While there was general support for the proposal to extend requirements to other settings and staff groups, with many respondents specifically highlighting the need for a whole-systems, multi-disciplinary approach rather than focussing on specific professions, there was divergence in views. The main area of divergence was around whether legislation should span social care, given existing statutory frameworks that operate in these settings. Respondents emphasised the importance of ensuring that the legislation is cognisant of and applicable within the context of health and social care integration; and that in any development of legislation the specific context and requirements of social care need to be recognised and understood. Respondents also identified potential risks, notably resources being drawn from one service to another if a whole-systems approach is not taken; the need to extend beyond nursing and midwifery to the wider multi-disciplinary or multi-agency team was a frequently raised theme.
How we are responding
Given the emphasis in many of the responses on the need to be reflective of the integration landscape and the acknowledged importance of supporting and strengthening integrated workforce planning, Ministers are clear that the forthcoming legislation will - in an appropriate way – extend across the health and social care landscape in order to build on and strengthen existing mechanisms in place to ensure and assure appropriate staffing for high quality care and to enable further improvements in workforce planning .The details of the legislation will be a focus of a Bill Reference Group and are, therefore, still to be defined. However, our suggested way forward is to apply overarching principles to health boards and social care providers who will be required to take them into account in relation to their workforce planning activities for all staff groups. This will help mitigate the potential risk identified in consultation responses that resources could be diverted to only those staff groups and settings where use of specific, validated workforce planning tools was required by more narrowly scoped legislation.
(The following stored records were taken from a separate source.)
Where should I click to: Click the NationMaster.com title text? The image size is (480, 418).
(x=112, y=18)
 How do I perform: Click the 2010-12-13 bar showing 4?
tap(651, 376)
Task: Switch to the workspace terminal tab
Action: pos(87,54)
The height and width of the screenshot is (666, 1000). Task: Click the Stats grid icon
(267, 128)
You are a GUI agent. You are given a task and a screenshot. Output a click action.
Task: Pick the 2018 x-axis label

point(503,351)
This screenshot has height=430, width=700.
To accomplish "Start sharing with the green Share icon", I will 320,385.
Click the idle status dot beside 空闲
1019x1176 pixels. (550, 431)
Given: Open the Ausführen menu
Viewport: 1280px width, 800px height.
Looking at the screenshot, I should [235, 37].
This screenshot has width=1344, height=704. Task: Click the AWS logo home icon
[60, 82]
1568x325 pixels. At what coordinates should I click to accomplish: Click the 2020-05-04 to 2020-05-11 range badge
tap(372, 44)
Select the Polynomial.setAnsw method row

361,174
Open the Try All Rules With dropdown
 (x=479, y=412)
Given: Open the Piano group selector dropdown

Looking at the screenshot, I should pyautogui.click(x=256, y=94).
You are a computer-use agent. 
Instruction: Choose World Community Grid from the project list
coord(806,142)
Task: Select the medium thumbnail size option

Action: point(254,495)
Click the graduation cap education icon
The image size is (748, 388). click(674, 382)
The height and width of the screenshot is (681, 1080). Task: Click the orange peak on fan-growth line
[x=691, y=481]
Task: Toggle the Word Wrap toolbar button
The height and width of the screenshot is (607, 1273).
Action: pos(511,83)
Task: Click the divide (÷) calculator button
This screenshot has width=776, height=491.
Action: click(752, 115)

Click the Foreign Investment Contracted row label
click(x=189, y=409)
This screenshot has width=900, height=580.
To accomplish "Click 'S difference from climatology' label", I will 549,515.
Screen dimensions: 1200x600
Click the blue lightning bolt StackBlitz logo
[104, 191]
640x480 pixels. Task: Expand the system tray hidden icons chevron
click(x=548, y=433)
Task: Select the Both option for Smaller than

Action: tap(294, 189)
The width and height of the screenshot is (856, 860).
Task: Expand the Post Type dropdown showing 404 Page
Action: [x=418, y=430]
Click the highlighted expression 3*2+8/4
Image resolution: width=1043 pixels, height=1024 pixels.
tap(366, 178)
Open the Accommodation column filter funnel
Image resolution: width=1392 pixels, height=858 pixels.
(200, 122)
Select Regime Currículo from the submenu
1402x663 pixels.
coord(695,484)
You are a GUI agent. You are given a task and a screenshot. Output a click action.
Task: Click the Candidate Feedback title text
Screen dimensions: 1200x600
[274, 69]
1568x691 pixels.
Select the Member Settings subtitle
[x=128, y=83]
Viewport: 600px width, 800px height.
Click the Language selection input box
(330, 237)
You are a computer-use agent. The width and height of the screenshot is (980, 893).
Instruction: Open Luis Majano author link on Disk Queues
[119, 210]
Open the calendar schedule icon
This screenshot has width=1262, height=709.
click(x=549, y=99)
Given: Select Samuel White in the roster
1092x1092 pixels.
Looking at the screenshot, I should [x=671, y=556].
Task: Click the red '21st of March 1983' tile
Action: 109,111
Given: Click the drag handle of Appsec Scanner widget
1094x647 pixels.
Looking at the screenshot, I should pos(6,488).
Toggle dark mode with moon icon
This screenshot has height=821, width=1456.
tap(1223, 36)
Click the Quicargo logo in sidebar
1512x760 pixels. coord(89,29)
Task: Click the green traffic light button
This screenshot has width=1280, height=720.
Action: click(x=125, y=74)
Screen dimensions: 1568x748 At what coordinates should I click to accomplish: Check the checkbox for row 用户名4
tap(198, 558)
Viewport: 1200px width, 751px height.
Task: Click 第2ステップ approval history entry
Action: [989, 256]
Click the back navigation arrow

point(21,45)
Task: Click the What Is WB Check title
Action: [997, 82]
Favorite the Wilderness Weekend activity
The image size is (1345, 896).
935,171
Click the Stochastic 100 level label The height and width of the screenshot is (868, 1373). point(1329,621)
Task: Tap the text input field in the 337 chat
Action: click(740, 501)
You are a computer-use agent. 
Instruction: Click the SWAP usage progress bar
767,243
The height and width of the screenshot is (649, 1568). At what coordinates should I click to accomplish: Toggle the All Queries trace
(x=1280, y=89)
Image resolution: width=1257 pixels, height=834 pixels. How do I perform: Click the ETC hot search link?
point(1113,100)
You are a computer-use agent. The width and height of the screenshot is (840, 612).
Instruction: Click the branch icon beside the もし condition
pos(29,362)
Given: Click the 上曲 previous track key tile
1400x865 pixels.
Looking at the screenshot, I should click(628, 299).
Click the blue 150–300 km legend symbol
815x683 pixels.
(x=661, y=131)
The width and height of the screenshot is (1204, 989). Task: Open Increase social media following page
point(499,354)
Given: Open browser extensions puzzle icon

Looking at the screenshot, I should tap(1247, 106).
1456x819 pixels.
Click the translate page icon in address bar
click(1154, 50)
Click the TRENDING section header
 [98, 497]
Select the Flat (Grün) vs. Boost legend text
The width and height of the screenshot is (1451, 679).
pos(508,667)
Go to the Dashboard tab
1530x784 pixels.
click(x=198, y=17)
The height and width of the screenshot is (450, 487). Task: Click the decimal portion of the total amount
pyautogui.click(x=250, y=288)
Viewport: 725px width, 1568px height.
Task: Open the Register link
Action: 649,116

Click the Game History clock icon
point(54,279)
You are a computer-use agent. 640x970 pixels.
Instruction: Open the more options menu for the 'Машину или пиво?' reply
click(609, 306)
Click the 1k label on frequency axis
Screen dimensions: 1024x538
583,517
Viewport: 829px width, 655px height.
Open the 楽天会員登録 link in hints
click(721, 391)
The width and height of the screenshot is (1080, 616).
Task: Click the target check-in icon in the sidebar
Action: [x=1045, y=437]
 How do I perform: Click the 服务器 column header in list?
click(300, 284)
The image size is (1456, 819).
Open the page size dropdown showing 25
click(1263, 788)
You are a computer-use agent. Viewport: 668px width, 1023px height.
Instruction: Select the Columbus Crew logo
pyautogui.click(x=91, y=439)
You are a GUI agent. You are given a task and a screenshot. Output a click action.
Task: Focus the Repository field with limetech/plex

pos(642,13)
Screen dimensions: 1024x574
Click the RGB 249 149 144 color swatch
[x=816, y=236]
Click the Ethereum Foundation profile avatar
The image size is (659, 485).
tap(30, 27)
The legislation will include more specific requirements applicable where a validated workload planning tool and methodology exists; in the first instance this will only apply to a range of nursing and midwifery services and to medical services in emergency medicine settings as tools exist in these areas. There will be requirements for staff engagement, reporting and provision for issue of guidance in regard to these tools. The legislation will not be restrictive or prescriptive, Ministers are clear that it will be enabling, allowing for the development of new tools, including multidisciplinary tools where appropriate in health and social care.
We recognise that although the consultation responses highlighted general support for the proposals they also demonstrated some divergence in views on key points, notably whether the legislation should span social care, given existing statutory frameworks and the lack of nationally validated workload and workforce planning tools for these settings. In addition, we acknowledge that there were limited numbers of consultation responses from the social care sector.
Scottish Government is therefore continuing to engage with stakeholders regarding the scope and coverage of the legislation; and how it can be developed in a way that will support and enable wider workforce planning developments, particularly in the context of the National Health and Social Care Workforce Plan. The consultation and recent engagement with stakeholders indicate that there are a number of issues that will require further dialogue and engagement with stakeholders from across the health and social care sectors. The Scottish Government will continue to engage with stakeholders to shape the legislation. We have arranged a number of engagement events for February and we will look for other opportunities of engaging with stakeholder groupings.